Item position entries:
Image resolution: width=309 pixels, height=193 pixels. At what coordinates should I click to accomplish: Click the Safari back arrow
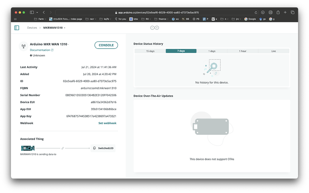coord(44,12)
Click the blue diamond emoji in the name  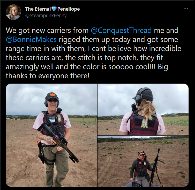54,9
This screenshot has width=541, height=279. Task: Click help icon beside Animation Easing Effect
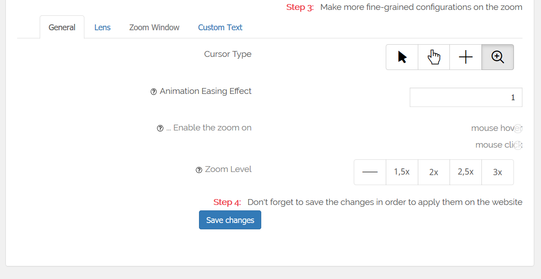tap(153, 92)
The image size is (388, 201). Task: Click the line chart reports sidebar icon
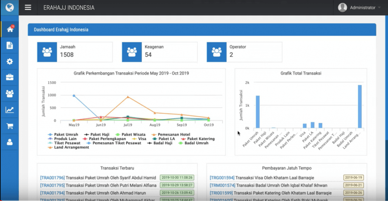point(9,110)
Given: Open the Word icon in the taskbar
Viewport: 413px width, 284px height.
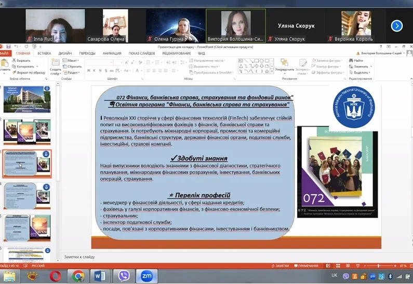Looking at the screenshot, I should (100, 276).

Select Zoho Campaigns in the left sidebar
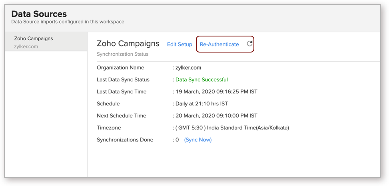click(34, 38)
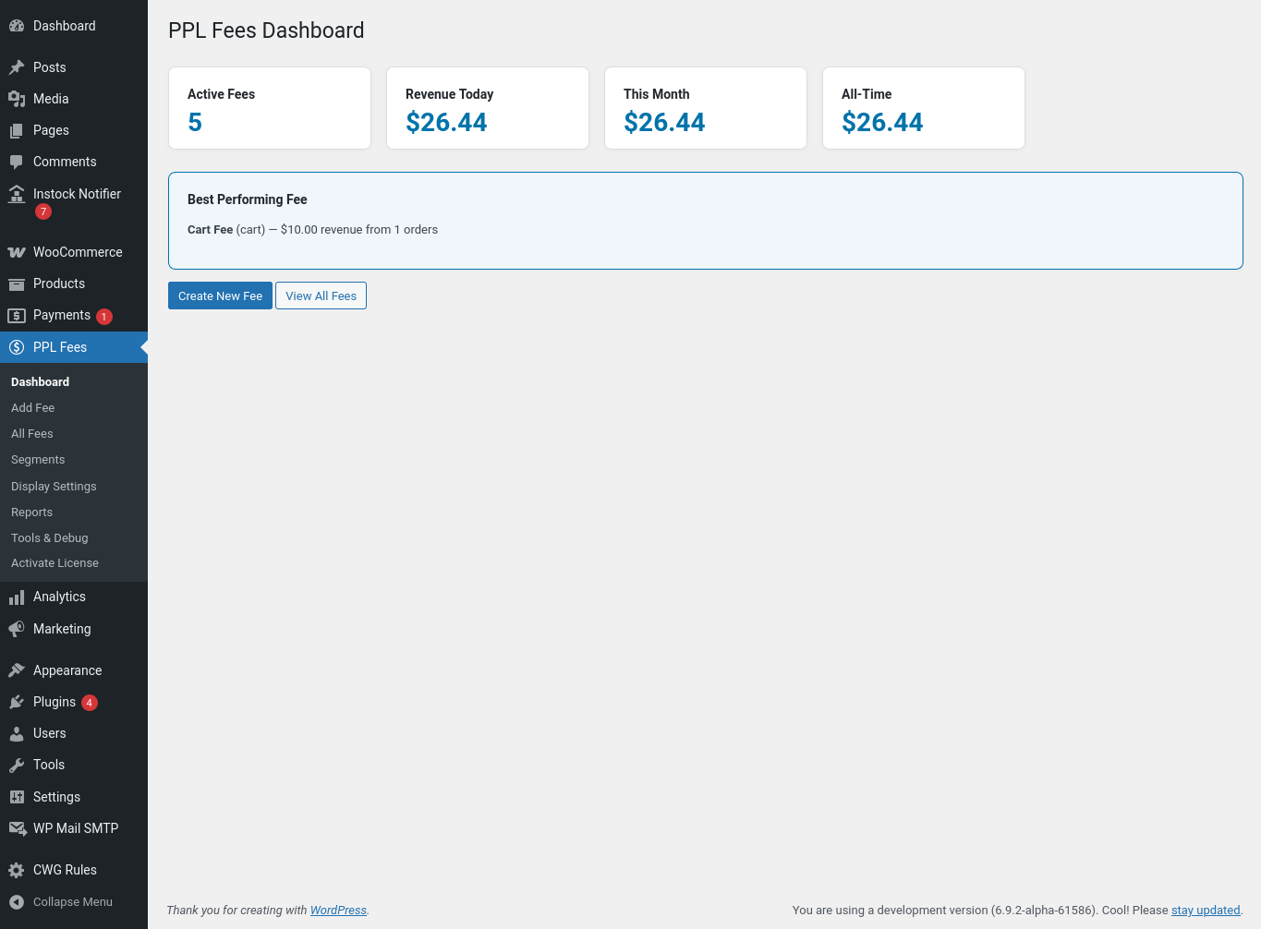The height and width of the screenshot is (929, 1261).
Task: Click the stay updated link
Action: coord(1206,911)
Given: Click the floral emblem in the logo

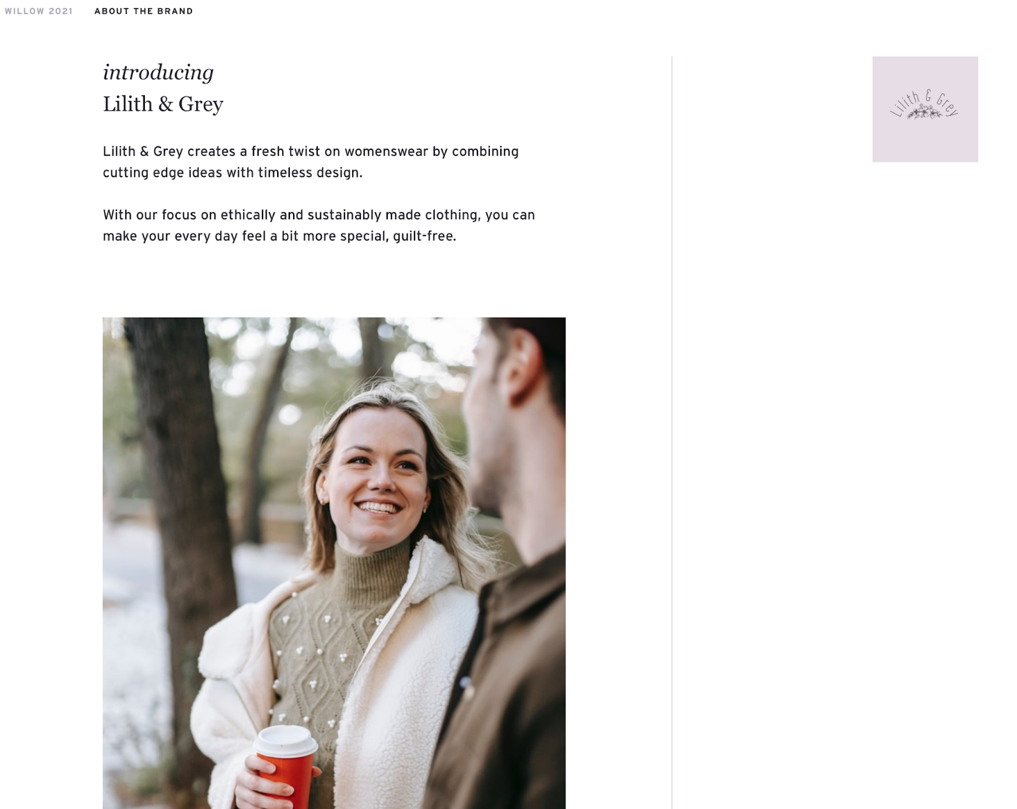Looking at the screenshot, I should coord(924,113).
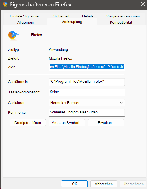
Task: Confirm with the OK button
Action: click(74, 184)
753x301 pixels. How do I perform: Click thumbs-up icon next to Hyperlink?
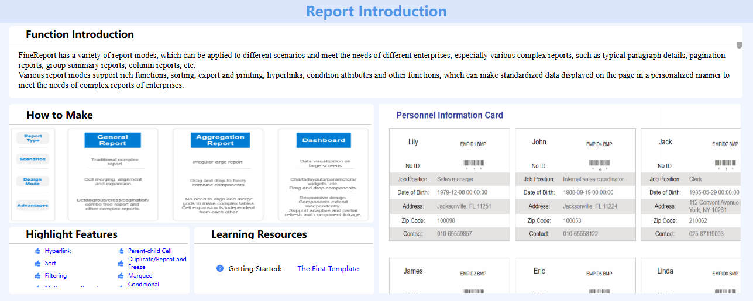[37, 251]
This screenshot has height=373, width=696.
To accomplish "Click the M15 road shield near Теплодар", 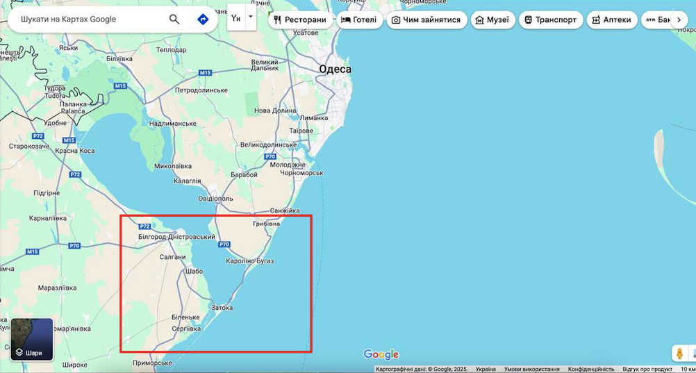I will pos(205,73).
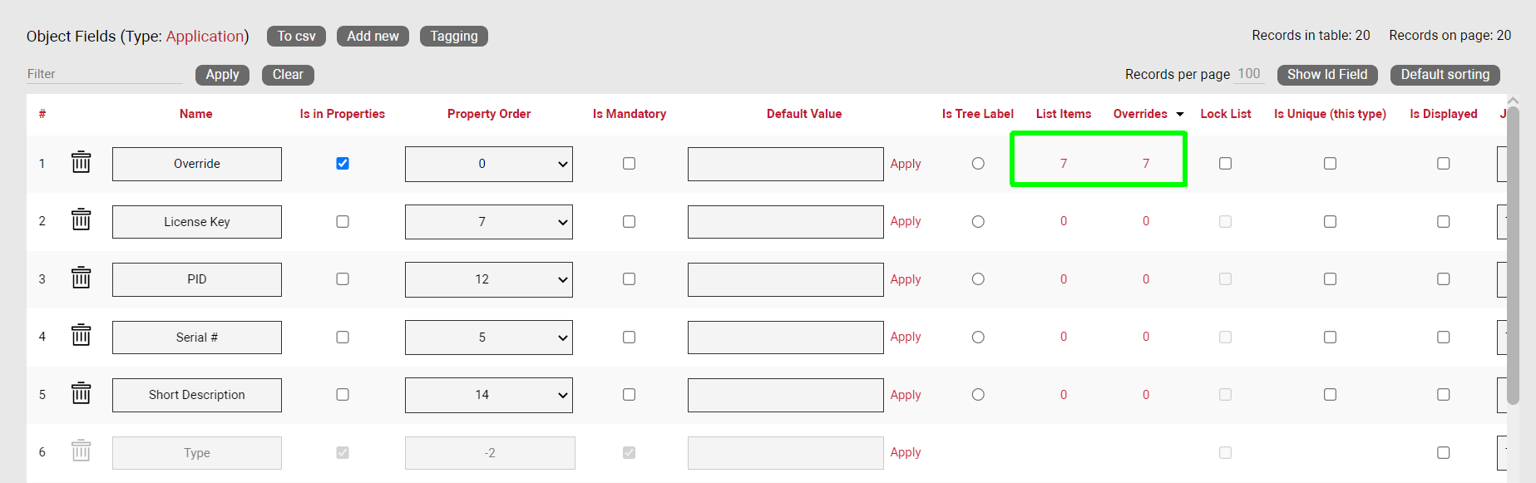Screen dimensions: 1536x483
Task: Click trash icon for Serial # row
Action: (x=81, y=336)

[To do]
Can you copy the lines above, from the line that contains "The image size" through the line that contains "Action: coord(1206,911)", word for word, leaving the pictures out?

[Solution to the exercise]
The image size is (388, 201). Task: Click the line chart reports sidebar icon
point(9,110)
Given: Open the Word icon in the taskbar
Viewport: 413px width, 284px height.
Looking at the screenshot, I should (100, 276).

Select Zoho Campaigns in the left sidebar
click(34, 38)
The height and width of the screenshot is (929, 1261).
Task: Click the stay updated link
Action: coord(1206,911)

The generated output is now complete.